Typically a SCN request targeting a large enough git repo that the max packfile size is hit should report the reason for the failure back to the user.
We should also list and categorize all the reasons that could end with a failed SCN request and make sure a comprehensive error is reported to the SCN user.
One possible way to get more details about why a SCN request has failed could be to query that info using the Sentry REST API. I managed to craft a request for it from the details of a SCN request that failed in order to extract the error info.

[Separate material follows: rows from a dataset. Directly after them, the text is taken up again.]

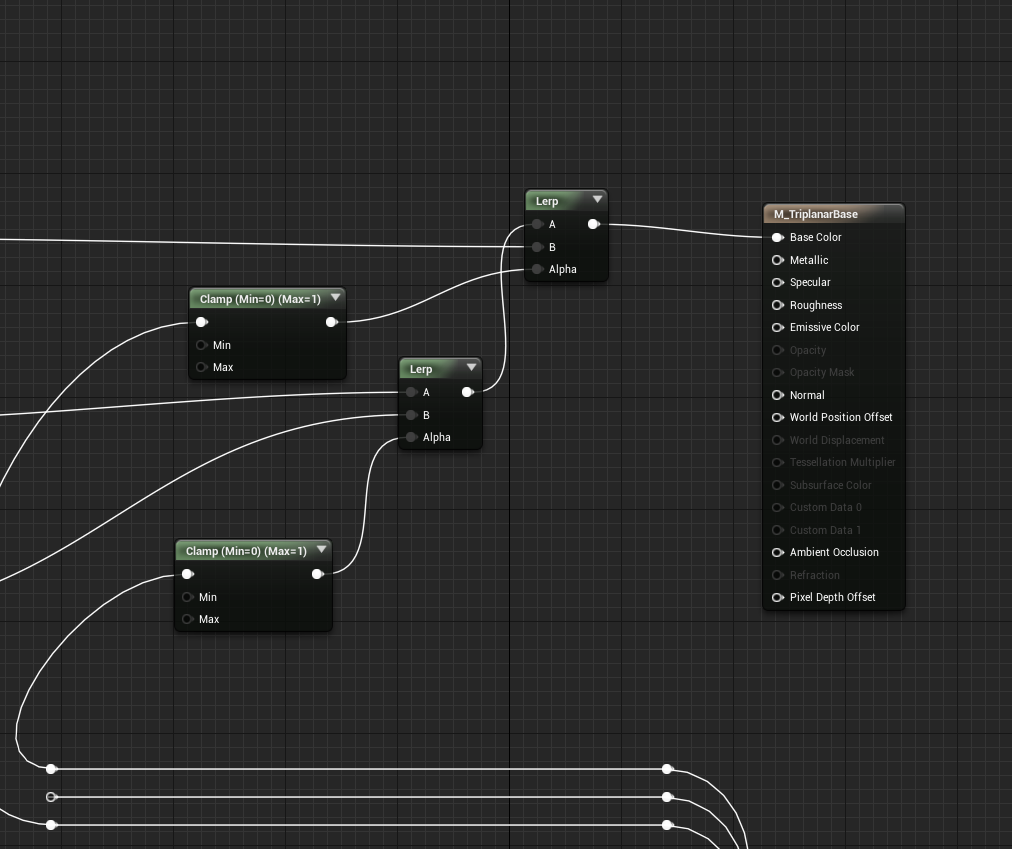The width and height of the screenshot is (1012, 849).
Task: Click the B input pin of the lower Lerp node
Action: (x=412, y=415)
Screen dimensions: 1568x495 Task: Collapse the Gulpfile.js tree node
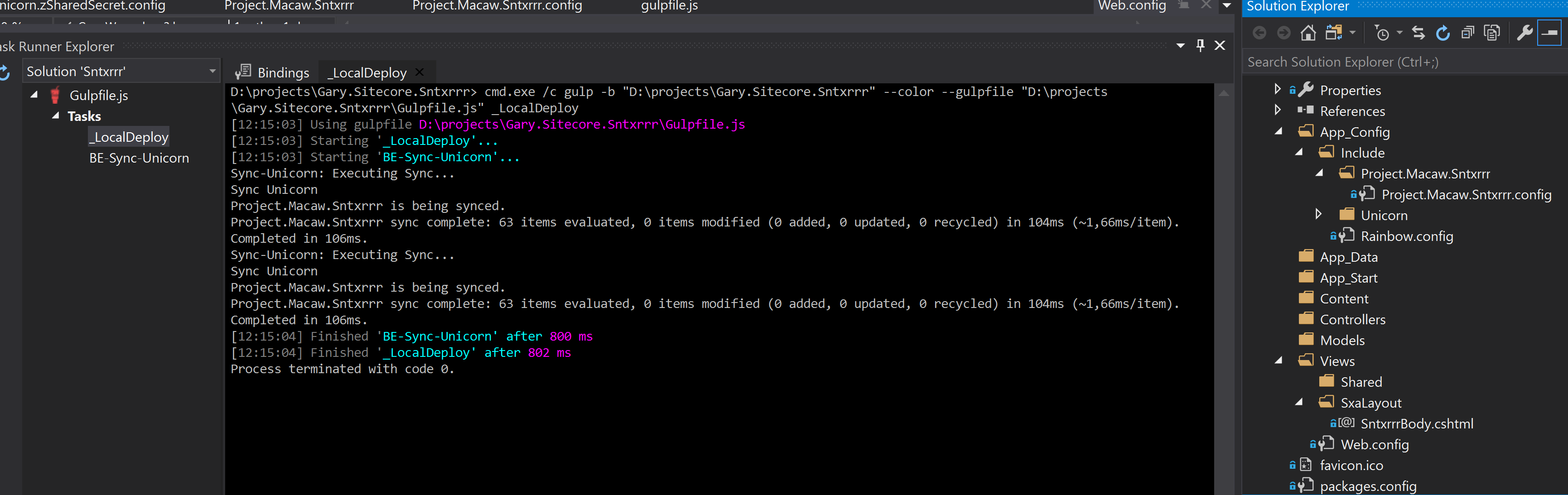[x=35, y=95]
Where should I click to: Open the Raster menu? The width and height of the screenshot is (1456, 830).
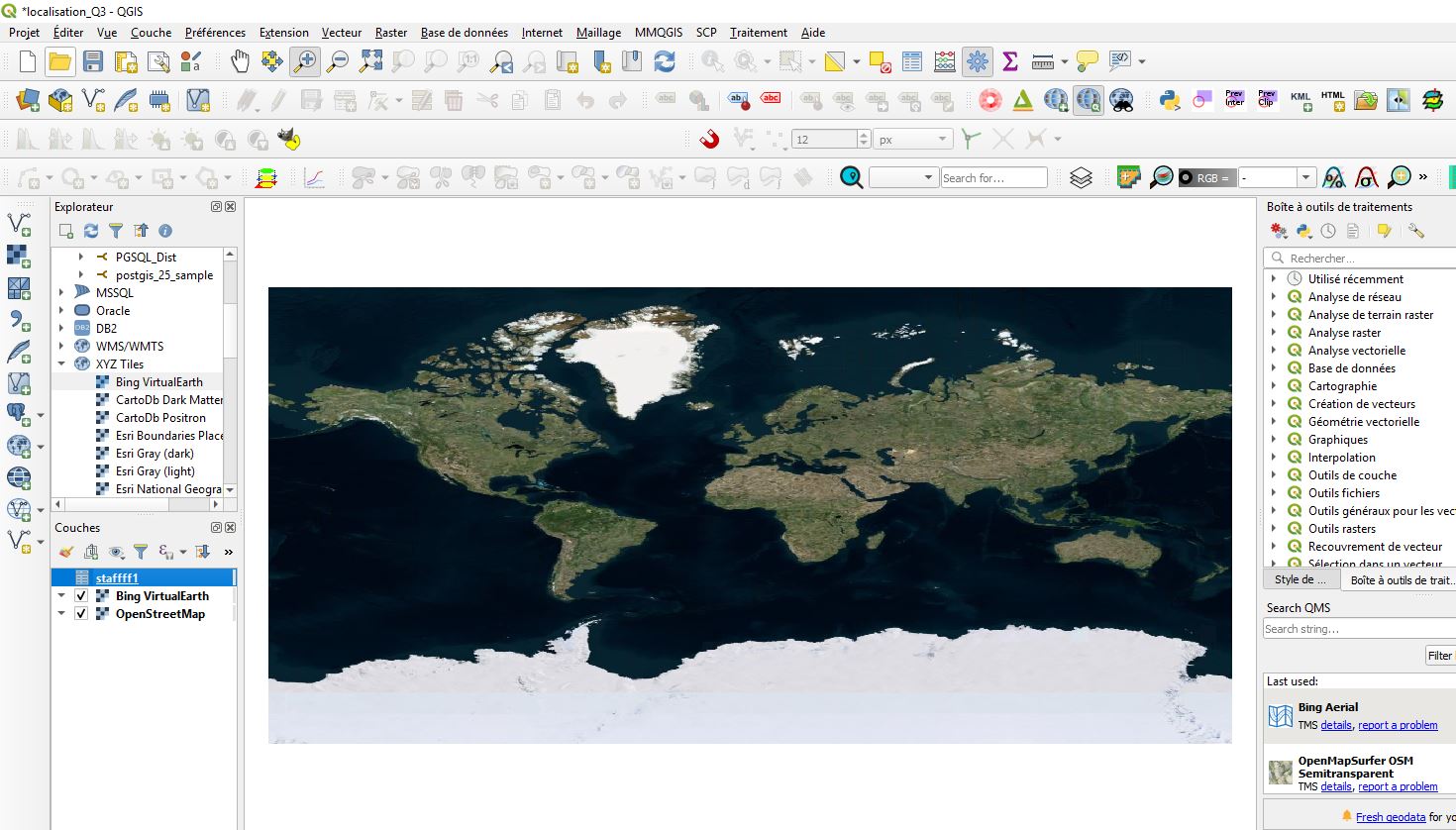click(390, 33)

$ curl "https://sentry.softwareheritage.org/api/0/organizations/swh/events/?field=title&field=timestamp&query=(swh.loader.origin_url:https://github.com/hagezi/dns-blocklists)&start=2024-08-29T11:13:05.343297&end=2024-08-29T11:43:05.343297"-H"Authorization: Bearer $SENTRY_TOKEN" | jq % Total % Received % Xferd Average Speed Time Time Time Current Dload Upload Total Spent Left Speed100 547 100 547 0 0 2680 0 --:--:-- --:--:-- --:--:-- 2694{"data": [{"title": "OSError: Pack file too big for repository https://github.com/hagezi/dns-blocklists, limit is 4294967296 by...","timestamp": "2024-08-29T11:18:07+00:00","id": "b5b2ff6fad7d427290084c7fc4361059","project.name": "swh-loader-git"}],"meta": {"fields": {"title": "string","timestamp": "date","id": "string","project.name": "string"},"units": {"title": null,"timestamp": null,"id": null,"project.name": null},"isMetricsData": false,"isMetricsExtractedData": false,"tips": {"query": null,"columns": null},"datasetReason": "unchanged","dataset": "discover"}}
I suppose both approach could work, but I think it's kind of simpler (in terms of general architecture) not to depend on sentry for ui related features.